70% of Midway residents polled wish to have new large transmission lines buried underground, and over half a million dollars have been raised to fund that effort. Despite that support, The lines could end up overhead due to high costs and a large power companies reported deadline.
In December Midway’s City Council unanimously voted to approve the joint conditional use permit submitted by Rocky Mountain Power and Heber Light & Power to construct new transmission lines to carry power through the southern portion of Midway. The approval was conditional on a few items, the key one being that the lines be buried, if Midway can secure the funds to pay for the additional costs.
A few months later Rocky Mountain Power provided three bids for the cost to bury the lines in Midway, the lowest being $12.6 million. The power company also challenged the conditions on their permit to the Utah Utility Facility Review Board, a state entity that resolves disputes between local governments and power companies.
Midway city argued to the board that the bids accepted by Rocky Mountain Power contained mistakes and were too high. Additionally, Midway argued that they should be given time to pass a bond in November to pay for the cost to bury the lines.
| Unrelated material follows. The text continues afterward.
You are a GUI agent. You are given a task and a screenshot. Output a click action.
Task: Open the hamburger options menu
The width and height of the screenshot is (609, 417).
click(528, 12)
After hours of hearings the board ruled in favor of Rocky Mountain Power. At this Tuesday’s meeting, Midway City Council will consider appealing the ruling by the board.
If the council chooses not to appeal, they will have to vote Tuesday evening whether to agree to pay to bury the lines within the next 120 days in an amount exceeding $12 million. City officials and staff have previously stated they do not have anywhere near that amount of liquid cash on hand. Alternatively, the city will vote to agree to have the lines go overhead.